Toda la baraja boca abajo. Levanta dos y acuérdate de todo.
También llamado memoria o pelmanismo. La baraja entera va boca abajo, y todo el juego consiste en recordar dónde está cada cosa.
Baraja una baraja de 52 cartas y coloca todas las cartas boca abajo en una cuadrícula: cuatro filas de trece, o cualquier disposición que todos alcancen.
En tu turno, descubre dos cartas para que todos las vean.
Si coinciden en valor, te las llevas y repites turno. Si no coinciden, vuélvelas boca abajo exactamente en el mismo sitio, y pasa el turno.
Los palos no importan, solo el valor. Algunos exigen que el color también coincida, lo que reduce a la mitad el número de parejas válidas y da una partida mucho más larga y difícil.
Jugad hasta vaciar la mesa. Gana quien haya reunido más parejas.
Funciona perfectamente como solitario: despeja la cuadrícula entera y cuenta cuántos turnos te llevó, y después intenta mejorarlo.
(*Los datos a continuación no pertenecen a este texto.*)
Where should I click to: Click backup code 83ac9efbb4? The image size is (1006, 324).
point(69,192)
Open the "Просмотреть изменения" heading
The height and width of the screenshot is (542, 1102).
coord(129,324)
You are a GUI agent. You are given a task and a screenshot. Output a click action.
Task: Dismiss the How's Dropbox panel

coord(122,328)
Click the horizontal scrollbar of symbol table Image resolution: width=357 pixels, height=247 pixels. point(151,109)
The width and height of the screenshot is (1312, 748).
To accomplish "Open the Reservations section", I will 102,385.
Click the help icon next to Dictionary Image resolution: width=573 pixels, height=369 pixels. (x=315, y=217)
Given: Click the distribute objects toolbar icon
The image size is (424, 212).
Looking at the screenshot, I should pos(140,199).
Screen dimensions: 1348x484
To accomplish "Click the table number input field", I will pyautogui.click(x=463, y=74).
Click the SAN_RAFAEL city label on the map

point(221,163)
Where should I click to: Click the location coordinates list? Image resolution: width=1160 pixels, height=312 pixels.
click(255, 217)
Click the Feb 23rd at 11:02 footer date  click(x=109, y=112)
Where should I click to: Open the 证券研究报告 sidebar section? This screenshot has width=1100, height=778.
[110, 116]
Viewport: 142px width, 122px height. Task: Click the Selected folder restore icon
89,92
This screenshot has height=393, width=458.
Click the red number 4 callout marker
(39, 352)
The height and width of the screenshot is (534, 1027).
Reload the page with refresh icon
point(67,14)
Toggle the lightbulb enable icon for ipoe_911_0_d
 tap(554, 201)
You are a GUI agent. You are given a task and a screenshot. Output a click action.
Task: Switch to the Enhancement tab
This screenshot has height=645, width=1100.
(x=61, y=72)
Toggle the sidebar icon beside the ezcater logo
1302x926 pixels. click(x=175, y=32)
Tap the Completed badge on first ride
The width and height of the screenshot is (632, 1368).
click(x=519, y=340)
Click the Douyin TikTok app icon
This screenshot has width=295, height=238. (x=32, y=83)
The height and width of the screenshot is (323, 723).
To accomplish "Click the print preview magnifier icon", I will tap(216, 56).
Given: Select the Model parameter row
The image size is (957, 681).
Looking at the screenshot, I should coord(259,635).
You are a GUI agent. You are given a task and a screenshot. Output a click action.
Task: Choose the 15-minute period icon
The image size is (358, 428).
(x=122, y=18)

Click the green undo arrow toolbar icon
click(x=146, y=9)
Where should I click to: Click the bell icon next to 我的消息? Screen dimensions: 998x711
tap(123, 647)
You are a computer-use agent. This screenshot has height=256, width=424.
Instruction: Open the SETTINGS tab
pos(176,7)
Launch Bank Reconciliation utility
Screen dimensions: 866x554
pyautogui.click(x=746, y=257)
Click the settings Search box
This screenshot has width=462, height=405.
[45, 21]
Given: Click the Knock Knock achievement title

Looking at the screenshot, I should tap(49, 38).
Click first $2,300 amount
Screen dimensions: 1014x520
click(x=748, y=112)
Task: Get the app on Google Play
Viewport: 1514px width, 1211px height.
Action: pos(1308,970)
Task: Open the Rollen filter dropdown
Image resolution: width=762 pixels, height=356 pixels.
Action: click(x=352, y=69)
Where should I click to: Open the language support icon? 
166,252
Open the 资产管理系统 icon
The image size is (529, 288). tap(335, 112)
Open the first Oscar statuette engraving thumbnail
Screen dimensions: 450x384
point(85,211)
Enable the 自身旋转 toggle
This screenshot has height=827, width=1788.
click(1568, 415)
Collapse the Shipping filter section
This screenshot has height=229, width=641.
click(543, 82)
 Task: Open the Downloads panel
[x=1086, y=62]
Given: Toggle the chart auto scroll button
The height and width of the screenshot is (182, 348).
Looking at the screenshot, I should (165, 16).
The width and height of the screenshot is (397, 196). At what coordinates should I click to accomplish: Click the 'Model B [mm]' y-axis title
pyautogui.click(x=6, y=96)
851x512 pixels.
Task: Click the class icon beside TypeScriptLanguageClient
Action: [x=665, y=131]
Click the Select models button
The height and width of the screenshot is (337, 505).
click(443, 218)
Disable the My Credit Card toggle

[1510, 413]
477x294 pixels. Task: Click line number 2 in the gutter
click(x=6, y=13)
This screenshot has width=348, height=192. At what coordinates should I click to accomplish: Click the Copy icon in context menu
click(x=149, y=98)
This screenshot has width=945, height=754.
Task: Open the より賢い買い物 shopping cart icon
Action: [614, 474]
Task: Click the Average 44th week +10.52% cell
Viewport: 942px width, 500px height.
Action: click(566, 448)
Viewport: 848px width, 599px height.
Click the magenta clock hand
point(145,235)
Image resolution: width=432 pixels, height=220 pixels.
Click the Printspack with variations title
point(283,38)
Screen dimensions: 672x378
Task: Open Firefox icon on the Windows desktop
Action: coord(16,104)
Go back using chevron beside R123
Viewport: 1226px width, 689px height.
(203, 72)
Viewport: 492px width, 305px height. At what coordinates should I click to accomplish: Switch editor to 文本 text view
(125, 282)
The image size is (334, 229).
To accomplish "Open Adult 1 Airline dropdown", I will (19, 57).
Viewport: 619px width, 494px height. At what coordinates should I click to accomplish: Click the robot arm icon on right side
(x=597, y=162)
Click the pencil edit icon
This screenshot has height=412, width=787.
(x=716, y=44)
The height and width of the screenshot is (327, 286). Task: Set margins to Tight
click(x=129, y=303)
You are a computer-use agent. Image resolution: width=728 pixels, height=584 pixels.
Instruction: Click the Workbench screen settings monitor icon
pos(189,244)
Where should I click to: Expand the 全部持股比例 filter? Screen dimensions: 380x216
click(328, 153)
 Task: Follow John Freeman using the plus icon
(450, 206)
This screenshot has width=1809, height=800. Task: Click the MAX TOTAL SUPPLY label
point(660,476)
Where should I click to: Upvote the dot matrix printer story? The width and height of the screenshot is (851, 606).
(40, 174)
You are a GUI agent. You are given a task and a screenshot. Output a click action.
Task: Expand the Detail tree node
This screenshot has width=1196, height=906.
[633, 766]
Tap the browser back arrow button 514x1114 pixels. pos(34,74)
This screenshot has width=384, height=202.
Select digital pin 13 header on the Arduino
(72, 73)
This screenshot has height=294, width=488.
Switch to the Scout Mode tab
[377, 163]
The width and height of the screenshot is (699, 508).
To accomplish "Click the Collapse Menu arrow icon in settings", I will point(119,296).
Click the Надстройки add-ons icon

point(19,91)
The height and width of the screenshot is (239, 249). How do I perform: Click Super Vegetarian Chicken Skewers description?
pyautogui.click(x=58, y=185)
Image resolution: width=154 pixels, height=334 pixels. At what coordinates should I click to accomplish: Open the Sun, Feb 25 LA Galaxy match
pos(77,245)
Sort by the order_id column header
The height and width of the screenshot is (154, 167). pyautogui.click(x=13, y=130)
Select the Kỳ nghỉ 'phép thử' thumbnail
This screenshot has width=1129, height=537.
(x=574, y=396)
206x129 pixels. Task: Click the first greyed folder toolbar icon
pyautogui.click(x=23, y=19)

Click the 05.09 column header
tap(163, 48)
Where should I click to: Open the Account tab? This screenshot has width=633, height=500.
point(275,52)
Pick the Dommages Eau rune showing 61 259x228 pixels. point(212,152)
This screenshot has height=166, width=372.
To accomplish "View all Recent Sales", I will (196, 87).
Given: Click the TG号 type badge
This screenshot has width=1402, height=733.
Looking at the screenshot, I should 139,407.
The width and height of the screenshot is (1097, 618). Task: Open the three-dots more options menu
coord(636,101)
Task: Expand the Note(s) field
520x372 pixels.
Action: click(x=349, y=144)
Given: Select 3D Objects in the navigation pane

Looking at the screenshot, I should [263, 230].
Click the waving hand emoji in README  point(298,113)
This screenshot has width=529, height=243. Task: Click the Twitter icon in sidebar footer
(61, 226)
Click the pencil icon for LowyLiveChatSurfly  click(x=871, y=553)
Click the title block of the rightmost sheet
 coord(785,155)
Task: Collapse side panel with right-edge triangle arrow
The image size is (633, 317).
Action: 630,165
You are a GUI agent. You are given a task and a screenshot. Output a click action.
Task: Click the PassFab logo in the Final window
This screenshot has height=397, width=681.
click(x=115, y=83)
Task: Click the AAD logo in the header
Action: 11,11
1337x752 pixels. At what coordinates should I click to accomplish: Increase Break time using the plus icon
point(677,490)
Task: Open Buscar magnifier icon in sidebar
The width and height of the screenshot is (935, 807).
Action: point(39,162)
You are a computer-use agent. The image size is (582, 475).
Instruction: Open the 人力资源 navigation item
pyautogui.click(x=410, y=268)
Usa media baraja —solo dos palos, 26 cartas— y coloca una cuadrícula más pequeña. Sigue siendo ganable, que importa más que el reto.
La única táctica real: cuando descubras una carta que no habías visto y no haga pareja, fíjate en dónde va la segunda carta y no en la primera. Todo el mundo recuerda su propia primera carta y olvida la que se vio obligado a revelar.